Problem details
Whatever appears in the records apart from pictures must be reproduced exactly.

Entries supplied

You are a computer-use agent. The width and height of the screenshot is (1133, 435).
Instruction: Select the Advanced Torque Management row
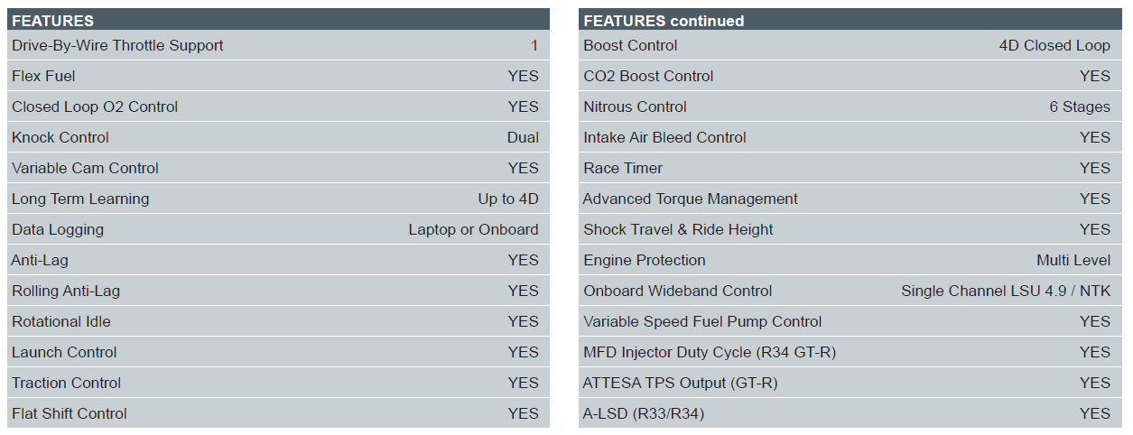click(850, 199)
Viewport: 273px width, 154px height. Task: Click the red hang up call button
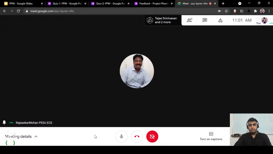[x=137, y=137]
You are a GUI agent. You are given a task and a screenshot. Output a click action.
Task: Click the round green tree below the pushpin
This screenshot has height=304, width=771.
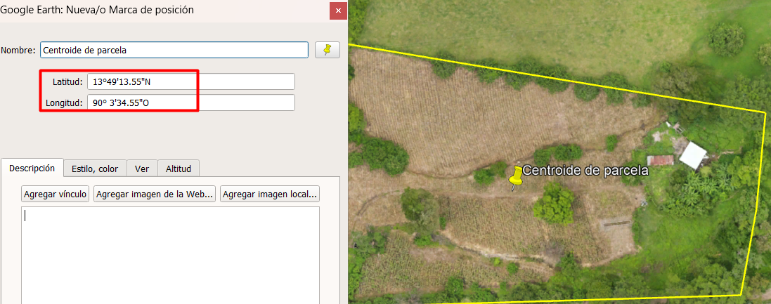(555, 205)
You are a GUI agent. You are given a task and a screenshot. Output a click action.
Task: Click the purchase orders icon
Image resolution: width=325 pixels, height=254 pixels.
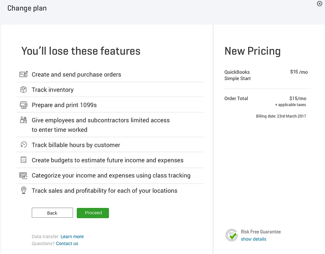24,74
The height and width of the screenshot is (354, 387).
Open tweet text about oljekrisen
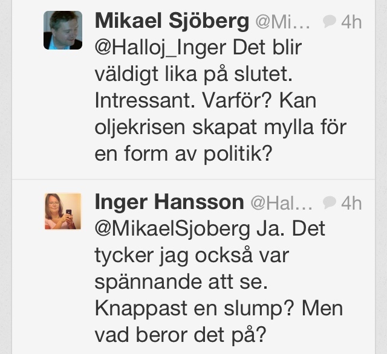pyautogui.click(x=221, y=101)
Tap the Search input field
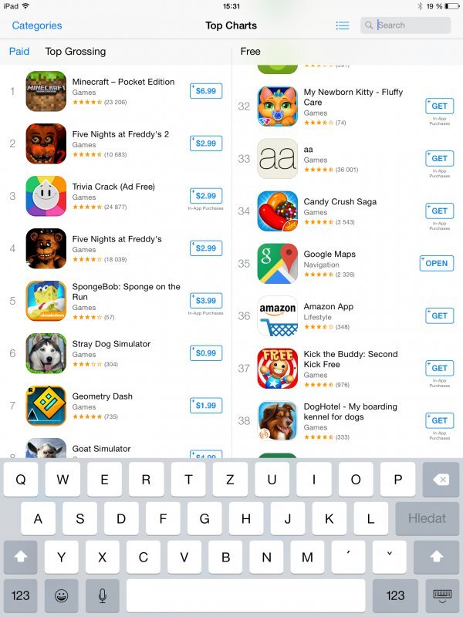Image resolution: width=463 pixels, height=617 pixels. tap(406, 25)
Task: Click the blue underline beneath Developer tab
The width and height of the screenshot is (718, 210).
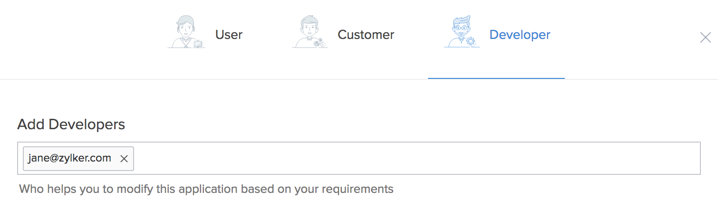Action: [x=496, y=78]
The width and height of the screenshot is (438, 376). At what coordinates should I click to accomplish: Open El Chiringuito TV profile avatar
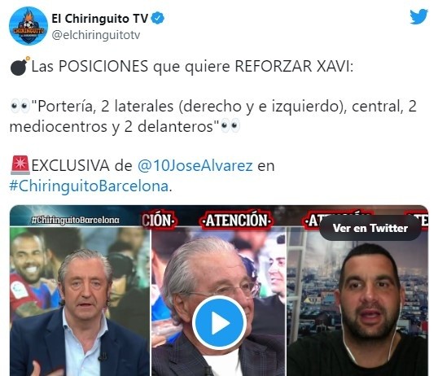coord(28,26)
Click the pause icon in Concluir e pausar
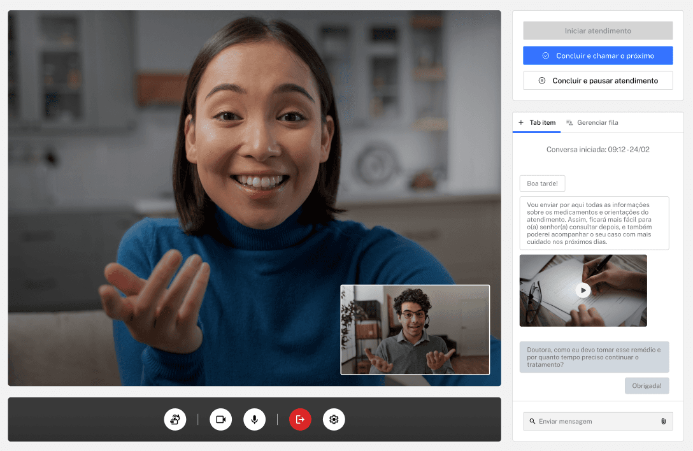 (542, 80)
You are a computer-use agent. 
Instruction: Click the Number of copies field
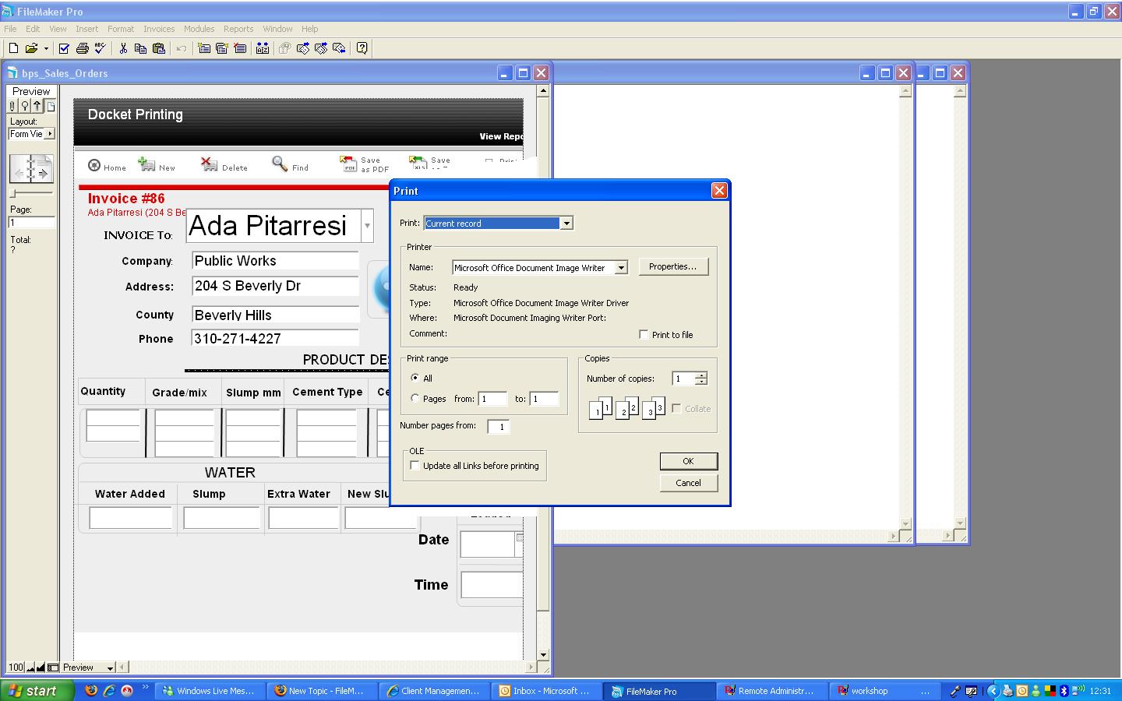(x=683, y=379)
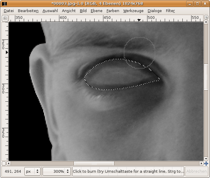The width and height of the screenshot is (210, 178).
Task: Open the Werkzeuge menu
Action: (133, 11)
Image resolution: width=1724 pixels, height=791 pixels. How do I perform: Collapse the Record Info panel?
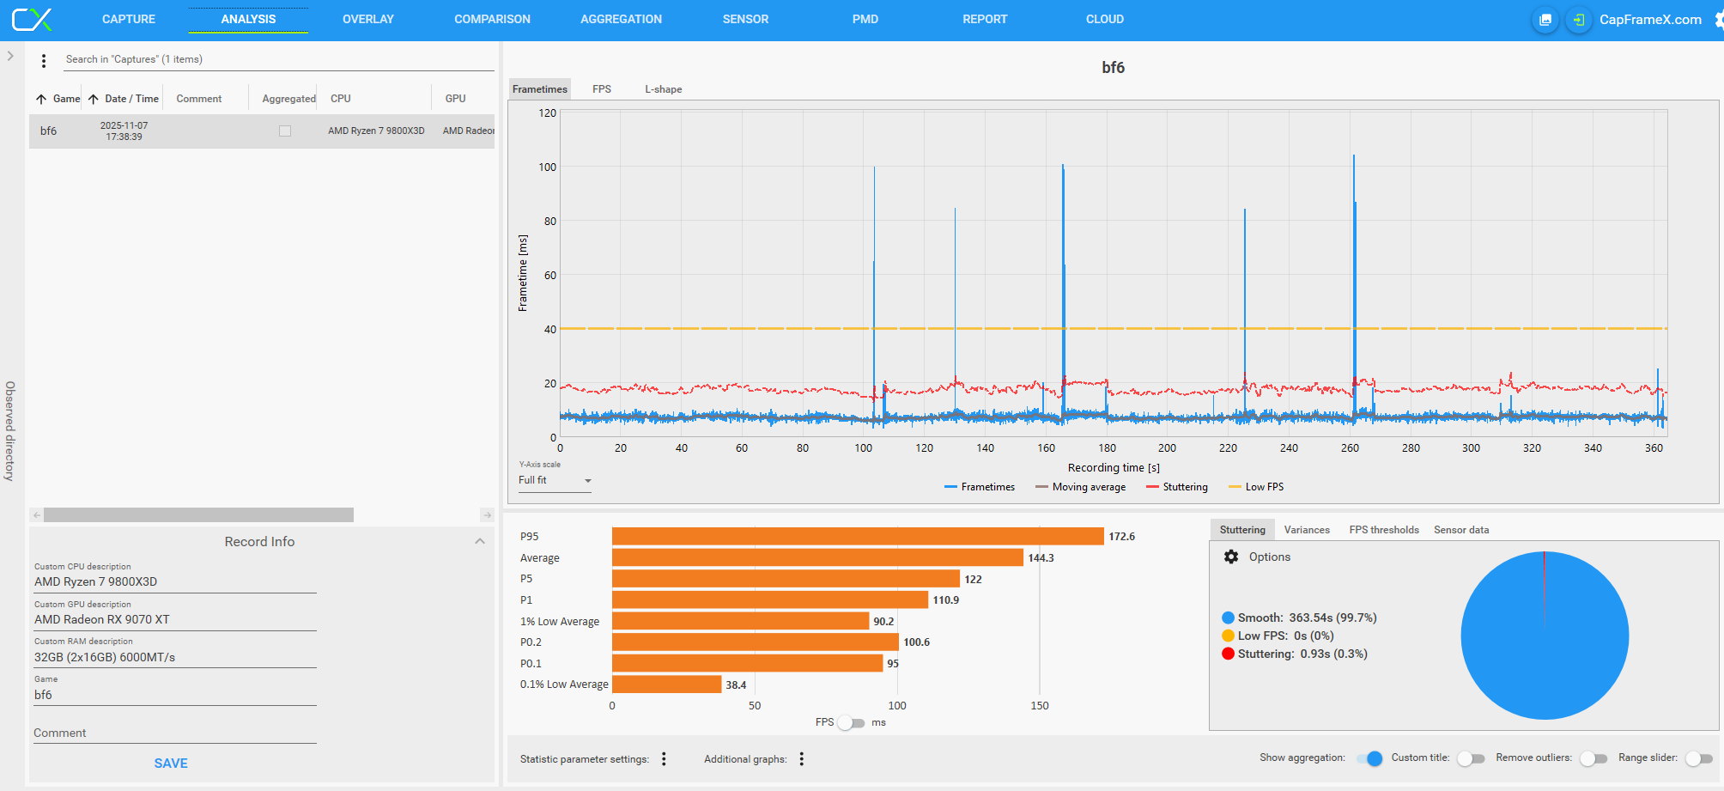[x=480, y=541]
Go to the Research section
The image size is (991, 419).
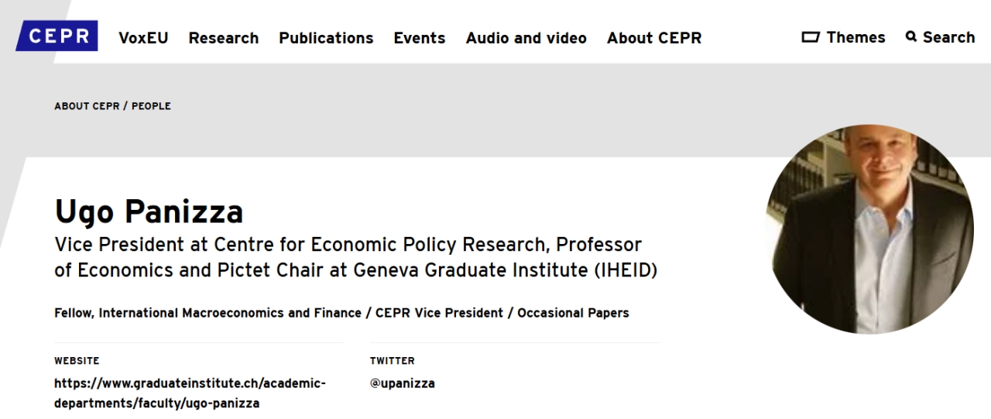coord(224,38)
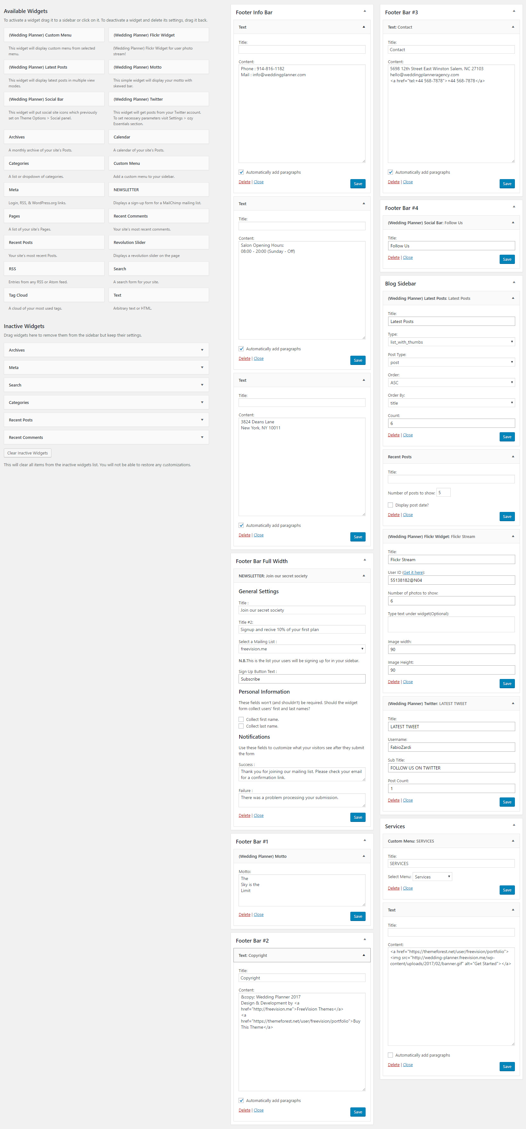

Reply to the task
You are a computer-use agent. The width and height of the screenshot is (1133, 435).
Instruction: Select the Advanced Torque Management row
click(850, 199)
Viewport: 273px width, 154px height. Task: Click the red hang up call button
[x=137, y=137]
You are a GUI agent. You are given a task and a screenshot. Output a click action.
Task: Click the round green tree below the pushpin
This screenshot has height=304, width=771.
(555, 205)
You are a GUI agent. You are given a task and a screenshot. Output a click action.
Task: Click the purchase orders icon
Image resolution: width=325 pixels, height=254 pixels.
24,74
The height and width of the screenshot is (354, 387).
Open tweet text about oljekrisen
pyautogui.click(x=221, y=101)
Tap the Search input field
Image resolution: width=463 pixels, height=617 pixels. tap(406, 25)
Task: Click the blue underline beneath Developer tab
The width and height of the screenshot is (718, 210).
Action: [x=496, y=78]
The width and height of the screenshot is (438, 376). At what coordinates should I click to accomplish: Open El Chiringuito TV profile avatar
coord(28,26)
Click the pause icon in Concluir e pausar
 (542, 80)
You are a computer-use agent. 
Instruction: Click the Number of copies field
(x=683, y=379)
The width and height of the screenshot is (210, 178).
Task: Open the Werkzeuge menu
Action: (133, 11)
Image resolution: width=1724 pixels, height=791 pixels. How do I perform: Collapse the Record Info panel?
[x=480, y=541]
Go to the Research section
The image size is (991, 419).
coord(224,38)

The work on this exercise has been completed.